MELP 标准：美国国防部DoD电信和系统标准

ANALOG-TO-DIGITAL CONVERSION OF VOICE BY 2,400 BIT/SECOND MIXED EXCITATION LINEAR PREDICTION (MELP)

MELP (Mixed-Excitation Linear Predictive)

The MELP (Mixed-Excitation Linear Predictive) algorithm grew out of work done in the mid 1990's on another military coder known as LPC-10. The MELP model was developed in order to improve upon the deficiencies in LPC-10. The first MELP standard was released in 1999 and is commonly known as the 3005 standard. This original MELP specified only the 2400 bps bps mode of operation with an optional postfilter available for the decoder. A MELP frame interval is 22.5 ms in duration and contains 180 voice samples, at a sampling rate of 8,000 kHz. Recommended analog requirements are for a nominal bandwidth ranging from 100 Hz - 3800 Hz. MELP can operate with a more band-limited signal but with a degradation in performance. Also see MELPe, the Mixed-Excitation Linear Predictive enhanced algorithm.

History

MELP was selected as the new 2400 bps Federal Standard speech vocoder by the United States Department of Defense (DoD) Digital Voice Processing Consortium (DDVPC) after a multi-year extensive testing program. The selection test concentrated on four areas: intelligibility, voice quality, talker recognizability, and communicability. The selection criteria also included hardware parameters such as processing power, memory usage, and delay. MELP was selected as the best of the seven candidates and even beat the FS1016 4800 bps vocoder, a vocoder with twice the bit-rate.

Advantages

MELP is robust in difficult background noise environments such as those frequently encountered in commercial and military communication systems. It is very efficient in its computational requirements. This translates into relatively low power consumption, an important consideration for portable systems. MELP uses extensive lookup tables and models of the human voice to extract and regenerate speech; further, the codec is tuned to regenerate the english language, and speakers of non-germanic languages generally rate the coder more poorly than english speakers.

Features

Traditional pitched-excited LPC vocoders use either a periodic pulse train or white noise as the excitation for an all-pole synthesis filter. These vocoders produce intelligible speech at very low bit rates, but they sometimes sound mechanical or buzzy and are prone to annoying thumps and tonal noises. These problems arise from the inability of a simple pulse train to reproduce all kinds of voiced speech. The MELP Vocoder uses a mixed-excitation model that can produce more natural sounding speech because it can represent a richer ensemble of possible speech characteristics.

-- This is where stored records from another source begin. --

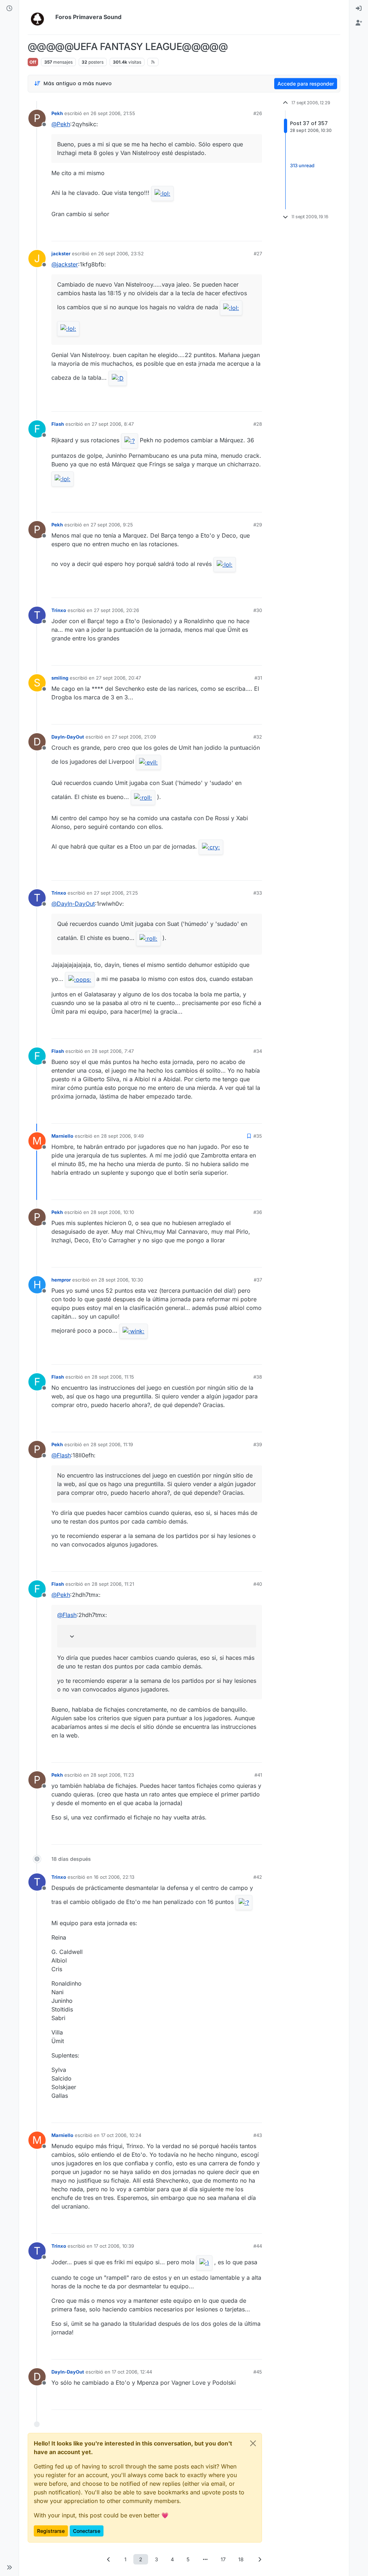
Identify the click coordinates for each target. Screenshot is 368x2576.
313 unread (302, 165)
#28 (257, 424)
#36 (257, 1212)
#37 (258, 1280)
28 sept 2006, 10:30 (120, 1280)
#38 (257, 1377)
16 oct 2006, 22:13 (114, 1877)
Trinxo (58, 610)
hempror (61, 1280)
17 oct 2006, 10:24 (121, 2135)
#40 (257, 1584)
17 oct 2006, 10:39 (114, 2246)
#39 (257, 1444)
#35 (257, 1136)
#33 (257, 893)
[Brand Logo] (40, 17)
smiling (59, 678)
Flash (57, 424)
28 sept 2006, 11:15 (113, 1377)
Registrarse (51, 2531)
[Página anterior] (109, 2559)
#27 (258, 253)
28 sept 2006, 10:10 (112, 1212)
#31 (258, 678)
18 (241, 2559)
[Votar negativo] (241, 232)
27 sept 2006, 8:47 (113, 424)
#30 (257, 610)
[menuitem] (358, 8)
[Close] (253, 2443)
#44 (257, 2246)
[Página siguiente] (259, 2559)
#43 (257, 2135)
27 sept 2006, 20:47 (118, 678)
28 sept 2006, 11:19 (112, 1444)
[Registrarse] (358, 23)
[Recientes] (9, 8)
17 (223, 2559)
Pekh (57, 113)
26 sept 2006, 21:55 (113, 113)
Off (32, 62)
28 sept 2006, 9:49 (122, 1136)
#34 (257, 1051)
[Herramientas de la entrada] (255, 232)
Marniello (62, 1136)
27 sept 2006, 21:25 (116, 893)
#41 (258, 1775)
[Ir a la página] (205, 2559)
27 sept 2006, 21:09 (134, 737)
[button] (9, 2567)
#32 (257, 737)
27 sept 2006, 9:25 (112, 524)
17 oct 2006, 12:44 (132, 2372)
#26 (257, 113)
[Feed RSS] (152, 62)
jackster (60, 253)
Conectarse (86, 2531)
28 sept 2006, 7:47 (113, 1051)
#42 (257, 1877)
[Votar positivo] (216, 232)
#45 (257, 2372)
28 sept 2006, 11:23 (112, 1775)
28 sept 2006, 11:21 (113, 1584)
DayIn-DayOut (67, 737)
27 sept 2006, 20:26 (116, 610)
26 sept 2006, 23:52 (121, 253)
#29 (257, 524)
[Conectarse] (358, 8)
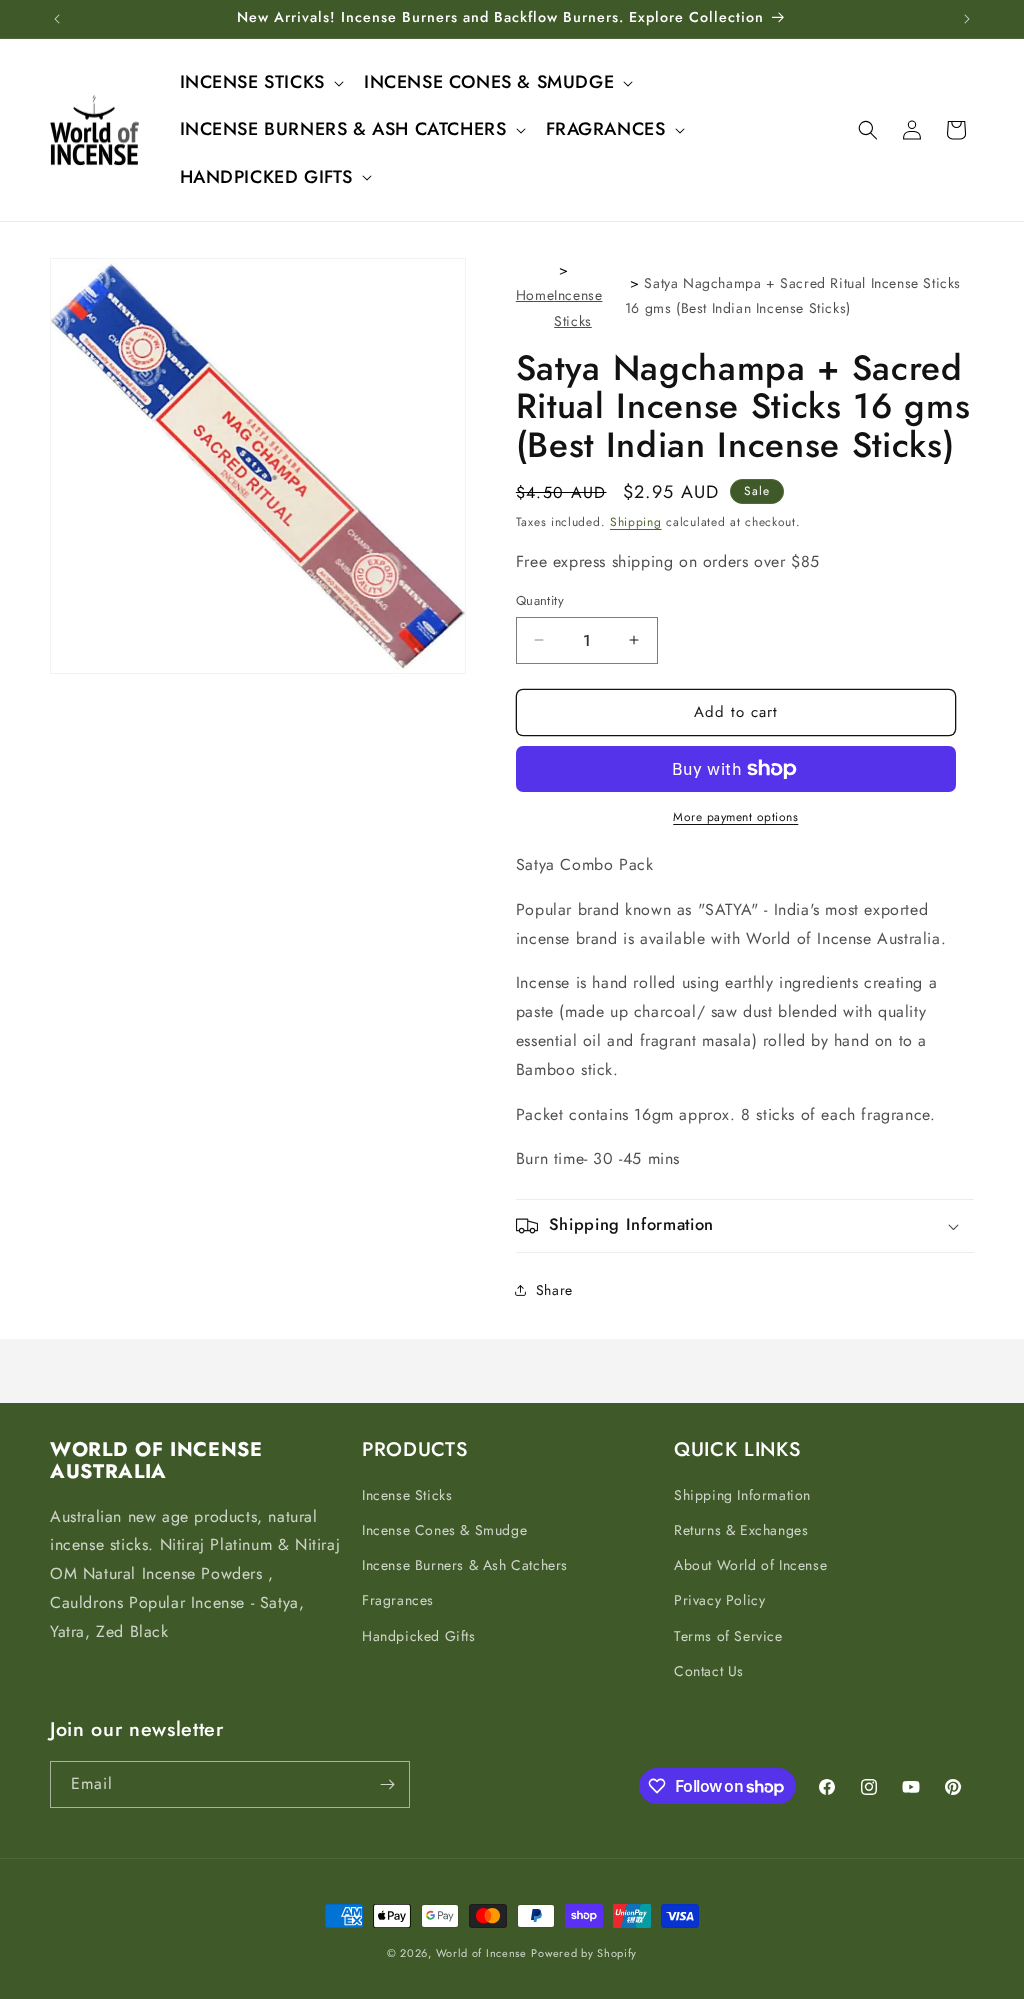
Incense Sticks (407, 1495)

Many modifications were made to LPC-10 in order to improve speech quality. These include:

Mixed pulse and noise excitation
Periodic or aperiodic impulses
Adaptive spectral enhancement
Pulse dispersion filter
Fourier magnitude modeling

Mixed Pulse and Noise Excitation

The mixed-excitation is implemented using a multi-band mixing model. This model can simulate frequency dependent voicing strength using a novel adaptive filtering structure based on a fixed filterbank. The primary effect of this multi-band mixed-excitation is to reduce the buzz usually associated with LPC vocoders, especially in broadband acoustic noise.

Periodic/Aperiodic Impulses

When the input speech is voiced, the MELP vocoder can synthesize speech using either periodic or aperiodic pulses. Aperiodic pulses are most often used during transition regions between voiced and unvoiced segments of the speech signal. This feature allows the synthesizer to reproduce erratic glottal pulses without introducing tonal noises.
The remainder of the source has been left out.